▶ Short exercise
Update the listing by replacing "screenshot" with "screen capture" and reproduce the rest unchanged, omitting the pictures.

:: Excerpted data ::

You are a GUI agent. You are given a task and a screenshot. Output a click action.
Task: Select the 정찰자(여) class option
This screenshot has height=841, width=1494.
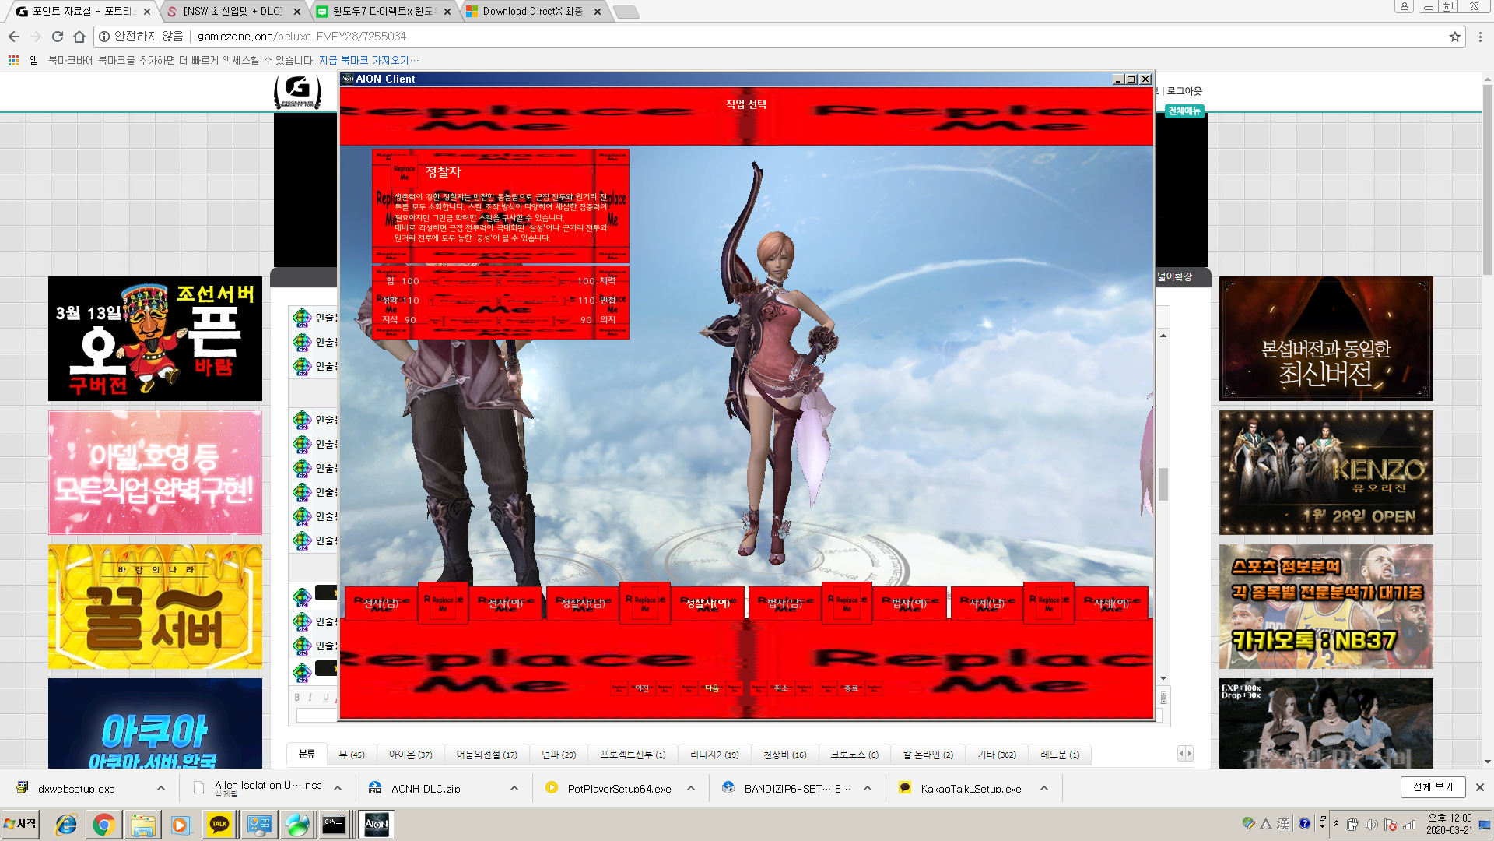(707, 603)
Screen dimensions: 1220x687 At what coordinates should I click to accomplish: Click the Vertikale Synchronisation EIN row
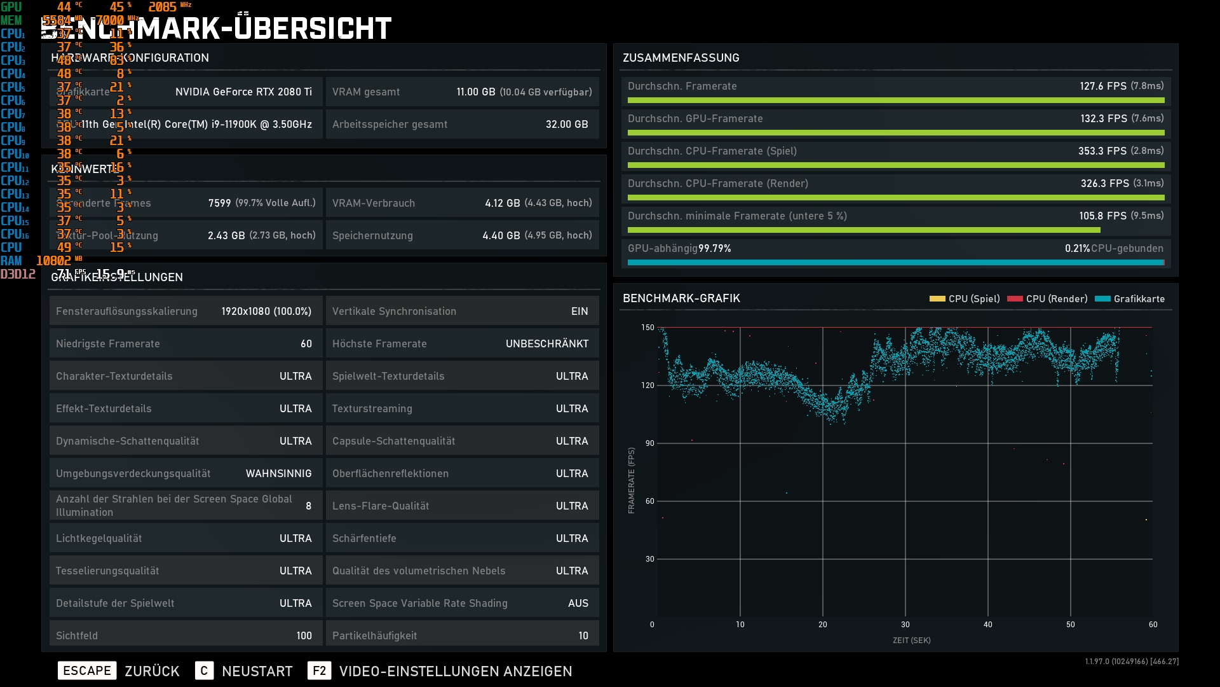(x=462, y=311)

:::

▶ Task solution
You are a GUI agent. You are given a task and a screen capture. Output a click action.
Task: Select the 정찰자(여) class option
This screen capture has height=841, width=1494.
(707, 603)
Screen dimensions: 1220x687 At what coordinates should I click to accomplish: Click the Vertikale Synchronisation EIN row
(x=462, y=311)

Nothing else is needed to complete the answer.